Steps were missed by many that could have prevented the deadly explosion that leveled the Lakeland MIlls sawmill, Sinclar Group president Greg Stewart said Wednesday morning during testimony at the coroner's inquest into the incident.
Asked by coroner's counsel John Orr to give his opinion on what went wrong, Stewart said it is a "very complex issue."
"It was a dust explosion that occurred and the question is how did we get to that point," Stewart said. "And when we take a look, there are a number of factors and it's quite complex to determine why we got to where we are.
"And all along the way, as I keep replaying this over and over, there are steps that individuals, companies and organizations could take that could have stopped the chain of events, and they were missed."
Asked to elaborate, Stewart said it was the "lack of knowledge around the hazard that we have in our mills and the opportunity to identify what those hazards were and the opportunities to get more knowledge about those were missed."
That sawmill operators and WorkSafeBC were unaware wood dust-fueled explosions could occur in the relatively open areas of a sawmill prior to the blasts at Lakeland and at Babine Forest Products in early 2012 has been a theme throughout the inquest.
Orr noted there had been prior dust-related explosions in this region - at Pacific Bioenergy in Prince George in 2010 and twice at West Fraser's WestPine medium density fibreboard plant in Quesnel in 2011.
Stewart said he was aware of the incidents but noted neither is a sawmill and the explosions originated inside processing equipment as opposed to an area of containment.
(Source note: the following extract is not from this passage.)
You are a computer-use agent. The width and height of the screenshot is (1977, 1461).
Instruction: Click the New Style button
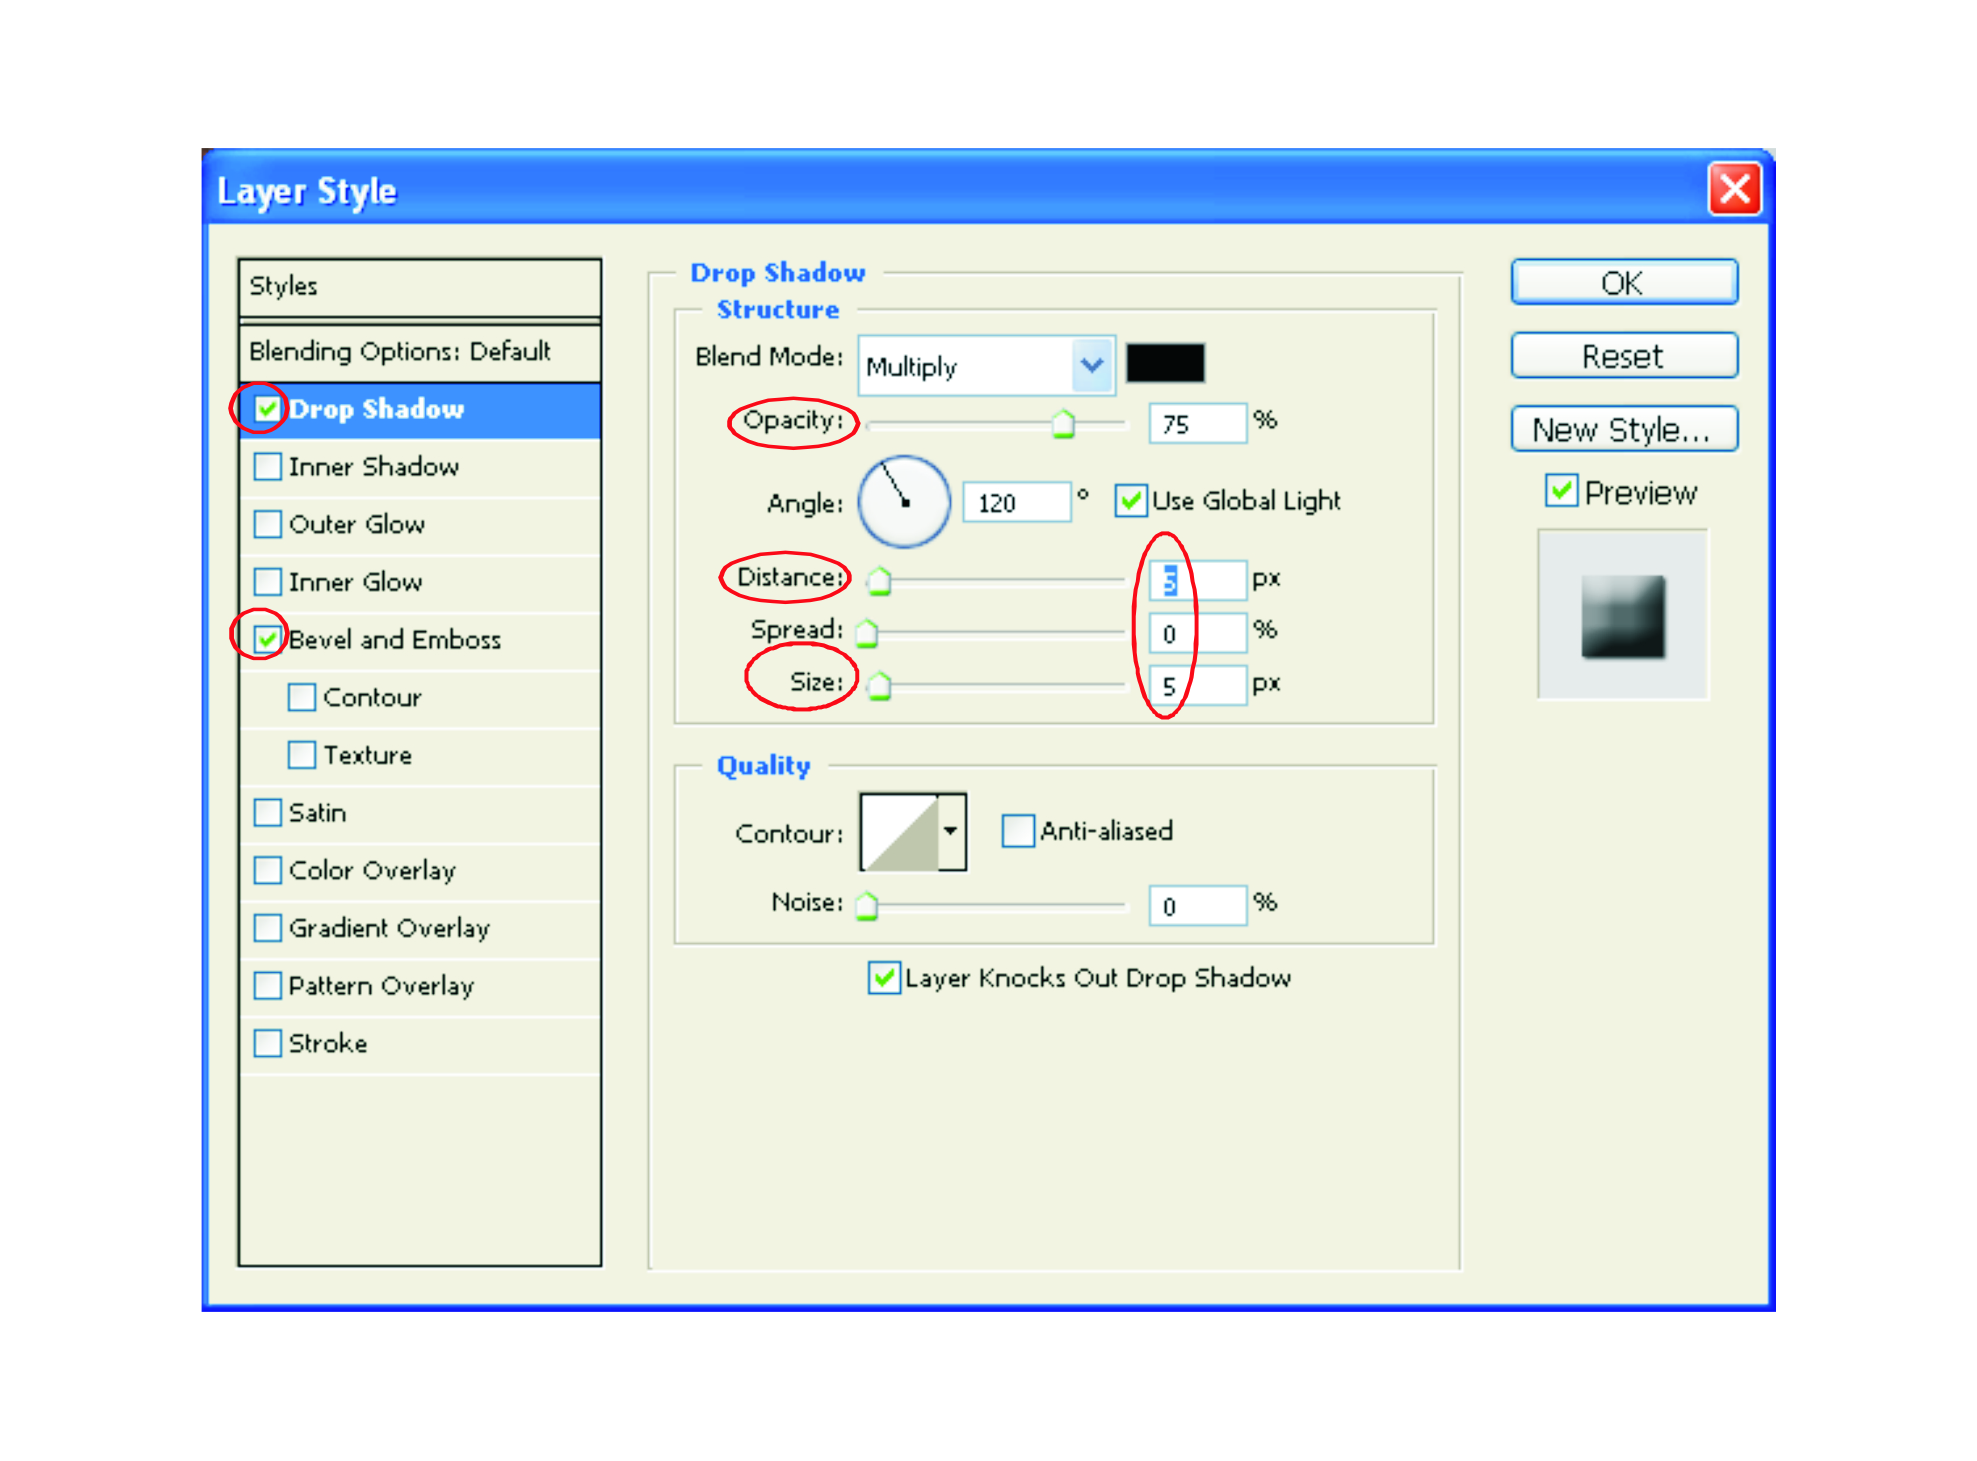pyautogui.click(x=1623, y=429)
Orr countered that those events can still set off pressure waves and create further explosions. Stewart replied that he was not aware of that possibility prior to the April 23, 2012 incident at Lakeland.
Glenn Roche and Alan Little died from injuries suffered in the blast and 22 others were injured, many seriously.
Stewart said he was at home putting his daughters to bed when he got the call that Lakeland had gone up in flames and quickly made his way to the scene.
"There is an element of disbelief to see something of that magnitude and just a genuine concern for the people that were there," Stewart told Orr.
A member of the inquest's five-man jury commented that on the Monday following the Jan. 20, 2012 Babine explosion, an alert was sent out at the sawmill where he worked telling employees to be extra diligent about keeping the facility clean and avoiding spot fires. It was done even though no one knew exactly what caused the blast, he noted.
"Like I said earlier, there were probably missed opportunities all through this event and that may be one," Stewart replied.
When a third shift had been added at Lakeland in mid-2011, Stewart said other mills had been successfully running three shifts and the risk of an explosion was unknown.
He said a campaign to instill a culture of safety in all Sinclar Group mills began at about the same time with Stewart visiting the facilities to tell workers they had a right to refuse unsafe work in December 2011 and January 2012.
He said it was done in response to rates of injury at the mills and trouble getting employees to attend joint committees on health and safety at Lakeland where just three such meetings were held in 2011.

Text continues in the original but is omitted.